■ The problem ■
For the listing below, give the number of lines that contain the word "computer" and no other text.

■ Given records ■
________________________
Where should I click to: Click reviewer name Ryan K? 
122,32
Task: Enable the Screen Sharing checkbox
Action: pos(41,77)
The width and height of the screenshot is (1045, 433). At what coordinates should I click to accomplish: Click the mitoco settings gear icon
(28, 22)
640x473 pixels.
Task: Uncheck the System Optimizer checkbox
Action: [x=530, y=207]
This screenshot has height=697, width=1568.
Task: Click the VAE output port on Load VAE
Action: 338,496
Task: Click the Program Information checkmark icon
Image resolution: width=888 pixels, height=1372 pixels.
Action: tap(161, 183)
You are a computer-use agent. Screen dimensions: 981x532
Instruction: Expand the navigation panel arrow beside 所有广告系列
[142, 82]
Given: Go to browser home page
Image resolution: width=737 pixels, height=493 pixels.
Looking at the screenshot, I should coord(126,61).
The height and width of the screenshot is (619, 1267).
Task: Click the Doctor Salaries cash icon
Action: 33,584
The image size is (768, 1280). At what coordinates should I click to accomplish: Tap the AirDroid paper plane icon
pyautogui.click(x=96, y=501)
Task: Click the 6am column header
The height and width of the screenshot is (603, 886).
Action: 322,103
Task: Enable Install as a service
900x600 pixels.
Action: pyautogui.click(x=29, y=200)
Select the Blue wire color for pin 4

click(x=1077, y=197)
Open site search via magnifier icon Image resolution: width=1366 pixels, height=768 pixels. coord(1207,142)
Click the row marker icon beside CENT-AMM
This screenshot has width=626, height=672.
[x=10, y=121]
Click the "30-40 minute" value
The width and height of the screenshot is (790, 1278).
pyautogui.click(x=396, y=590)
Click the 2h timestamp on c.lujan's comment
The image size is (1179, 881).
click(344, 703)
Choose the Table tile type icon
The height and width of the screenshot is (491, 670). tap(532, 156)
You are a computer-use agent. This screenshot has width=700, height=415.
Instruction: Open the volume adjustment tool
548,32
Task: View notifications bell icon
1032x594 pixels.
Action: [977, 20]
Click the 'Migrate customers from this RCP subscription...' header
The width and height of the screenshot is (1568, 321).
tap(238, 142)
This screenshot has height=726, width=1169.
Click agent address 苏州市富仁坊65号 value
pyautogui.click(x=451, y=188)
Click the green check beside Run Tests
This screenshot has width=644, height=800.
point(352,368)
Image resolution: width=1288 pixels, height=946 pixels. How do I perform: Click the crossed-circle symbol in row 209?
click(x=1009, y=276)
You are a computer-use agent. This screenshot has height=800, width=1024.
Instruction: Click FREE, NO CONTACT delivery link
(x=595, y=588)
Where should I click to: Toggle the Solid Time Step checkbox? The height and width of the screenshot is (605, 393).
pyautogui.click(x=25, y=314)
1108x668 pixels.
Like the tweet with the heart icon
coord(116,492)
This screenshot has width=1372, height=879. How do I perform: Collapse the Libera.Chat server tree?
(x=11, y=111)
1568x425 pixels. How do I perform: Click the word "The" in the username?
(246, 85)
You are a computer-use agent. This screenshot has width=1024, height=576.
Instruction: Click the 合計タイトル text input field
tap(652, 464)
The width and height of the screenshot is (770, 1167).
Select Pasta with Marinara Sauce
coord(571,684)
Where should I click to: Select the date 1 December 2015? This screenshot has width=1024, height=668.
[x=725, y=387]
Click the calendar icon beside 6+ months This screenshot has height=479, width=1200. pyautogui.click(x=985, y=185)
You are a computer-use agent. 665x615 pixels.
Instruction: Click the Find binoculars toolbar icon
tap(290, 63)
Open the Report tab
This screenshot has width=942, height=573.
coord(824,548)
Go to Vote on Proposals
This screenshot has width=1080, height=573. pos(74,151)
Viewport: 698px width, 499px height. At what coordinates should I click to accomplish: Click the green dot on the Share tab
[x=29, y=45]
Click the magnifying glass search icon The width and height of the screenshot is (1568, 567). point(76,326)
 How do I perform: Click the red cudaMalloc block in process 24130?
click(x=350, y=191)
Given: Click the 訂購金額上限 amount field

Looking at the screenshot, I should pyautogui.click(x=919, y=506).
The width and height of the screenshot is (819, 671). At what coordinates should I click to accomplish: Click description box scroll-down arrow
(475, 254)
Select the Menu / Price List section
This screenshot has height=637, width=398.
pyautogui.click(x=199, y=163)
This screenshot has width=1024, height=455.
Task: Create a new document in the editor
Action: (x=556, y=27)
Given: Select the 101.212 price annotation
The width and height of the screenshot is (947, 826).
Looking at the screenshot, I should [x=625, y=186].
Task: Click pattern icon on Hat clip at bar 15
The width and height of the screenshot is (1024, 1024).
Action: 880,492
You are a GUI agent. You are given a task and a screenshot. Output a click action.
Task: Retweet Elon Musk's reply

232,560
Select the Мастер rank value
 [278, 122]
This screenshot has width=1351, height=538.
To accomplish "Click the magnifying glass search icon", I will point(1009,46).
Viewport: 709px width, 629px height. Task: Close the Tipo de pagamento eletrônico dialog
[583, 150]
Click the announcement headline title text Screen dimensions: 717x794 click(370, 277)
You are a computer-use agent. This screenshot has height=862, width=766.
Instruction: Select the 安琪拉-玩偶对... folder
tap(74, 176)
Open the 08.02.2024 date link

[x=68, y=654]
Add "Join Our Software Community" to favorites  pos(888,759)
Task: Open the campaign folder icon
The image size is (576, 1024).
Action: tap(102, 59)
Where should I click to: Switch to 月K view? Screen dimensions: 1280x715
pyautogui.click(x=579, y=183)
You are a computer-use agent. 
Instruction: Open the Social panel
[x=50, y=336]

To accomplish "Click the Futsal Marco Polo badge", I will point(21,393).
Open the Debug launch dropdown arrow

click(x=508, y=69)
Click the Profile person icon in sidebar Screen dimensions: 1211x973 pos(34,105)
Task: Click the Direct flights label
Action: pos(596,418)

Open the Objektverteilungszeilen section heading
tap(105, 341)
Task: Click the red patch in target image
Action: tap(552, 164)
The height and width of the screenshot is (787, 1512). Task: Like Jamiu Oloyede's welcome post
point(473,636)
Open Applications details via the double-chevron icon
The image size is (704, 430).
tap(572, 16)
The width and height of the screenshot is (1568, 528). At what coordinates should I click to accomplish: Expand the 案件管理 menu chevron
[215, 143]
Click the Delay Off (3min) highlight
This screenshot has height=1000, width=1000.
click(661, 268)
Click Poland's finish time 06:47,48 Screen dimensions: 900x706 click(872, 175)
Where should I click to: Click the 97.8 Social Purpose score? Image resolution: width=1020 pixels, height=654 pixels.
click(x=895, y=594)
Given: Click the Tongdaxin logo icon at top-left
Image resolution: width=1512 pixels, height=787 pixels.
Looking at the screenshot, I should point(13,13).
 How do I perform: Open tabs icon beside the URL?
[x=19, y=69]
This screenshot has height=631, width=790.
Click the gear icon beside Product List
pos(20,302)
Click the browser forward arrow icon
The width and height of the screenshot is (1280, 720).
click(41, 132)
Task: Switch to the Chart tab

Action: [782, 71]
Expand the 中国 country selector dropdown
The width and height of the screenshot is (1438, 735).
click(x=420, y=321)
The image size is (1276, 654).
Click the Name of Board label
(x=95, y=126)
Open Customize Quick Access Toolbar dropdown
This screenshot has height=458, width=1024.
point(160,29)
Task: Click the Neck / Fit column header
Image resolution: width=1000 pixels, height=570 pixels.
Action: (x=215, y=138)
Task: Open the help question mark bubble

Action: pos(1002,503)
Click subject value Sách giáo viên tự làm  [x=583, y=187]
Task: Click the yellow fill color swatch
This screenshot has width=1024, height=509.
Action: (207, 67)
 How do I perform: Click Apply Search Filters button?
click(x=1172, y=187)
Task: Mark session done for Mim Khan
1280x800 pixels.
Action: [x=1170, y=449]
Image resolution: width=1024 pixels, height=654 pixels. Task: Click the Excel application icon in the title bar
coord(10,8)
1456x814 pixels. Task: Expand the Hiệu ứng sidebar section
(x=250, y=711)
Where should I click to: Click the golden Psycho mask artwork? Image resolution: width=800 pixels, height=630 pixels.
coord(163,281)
________________________
■ Expected answer ■
7